In its June 2026 End-of-Month Policy Bulletin, the maritime policy think tank said while it supports the government’s environmental sustainability agenda, every new tax, levy or surcharge affecting international trade should undergo an independent economic impact assessment before implementation to determine its cumulative effect on businesses, consumers and the wider economy.
SEREC’s Head of Research, Eugene Nweke, said port pricing and fiscal decisions should be driven by sound economic regulation rather than short-term revenue considerations.
According to the organisation, Nigeria’s port ecosystem is already burdened by multiple statutory charges, regulatory levies, terminal fees and logistics costs, which continue to inflate cargo landing costs and weaken the country’s competitiveness. It warned that introducing additional fiscal measures without evaluating their combined impact could increase inflationary pressure, raise manufacturing costs, discourage investment and divert cargo to rival ports across West and Central Africa.

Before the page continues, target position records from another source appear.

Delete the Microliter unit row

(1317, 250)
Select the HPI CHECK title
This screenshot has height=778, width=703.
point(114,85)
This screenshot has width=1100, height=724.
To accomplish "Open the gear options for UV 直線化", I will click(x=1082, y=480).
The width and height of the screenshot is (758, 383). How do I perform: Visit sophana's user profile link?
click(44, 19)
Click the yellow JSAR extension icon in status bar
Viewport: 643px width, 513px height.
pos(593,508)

To address this, SEREC proposed a National Port Pricing and Trade Cost Review Framework that would require every proposed port-related tax, tariff adjustment or environmental charge to undergo an independent economic evaluation before approval. The assessment, it said, should examine existing port charges, cargo clearance costs, inflation, exchange rate volatility, industrial competitiveness, regional port competition, Nigeria’s obligations under the African Continental Free Trade Area (AfCFTA), ease of doing business targets, food security and consumer prices.
Beyond the pricing framework, SEREC examined the broader implications of the Federal Government’s Green Tax Policy, noting that environmental taxation is globally recognised as a tool for reducing carbon emissions and encouraging cleaner production. It, however, stressed that successful green tax regimes are typically accompanied by incentives such as tariff concessions, tax rebates and customs support for environmentally friendly technologies, rather than functioning primarily as revenue-raising measures.
The organisation also cautioned against applying the Green Tax to cargoes already in transit, arguing that retrospective implementation would alter the economics of concluded commercial contracts, create avoidable disputes and undermine confidence in Nigeria’s trade policy environment.
It noted that international trade transactions are often concluded months before cargoes arrive at Nigerian ports, making policy certainty essential for commercial planning and investment decisions.
SEREC therefore recommended a phased implementation of the Green Tax Policy, backed by extensive stakeholder consultation, clear operational guidelines, prospective application and incentives that encourage investment in renewable energy, electric mobility and environmentally sustainable manufacturing.
According to the think tank, a transparent port pricing framework, combined with predictable fiscal policies, would lower the cost of doing business, attract higher cargo volumes, stimulate industrial growth, boost government revenue through increased trade and strengthen Nigeria’s position as Africa’s preferred maritime and logistics hub.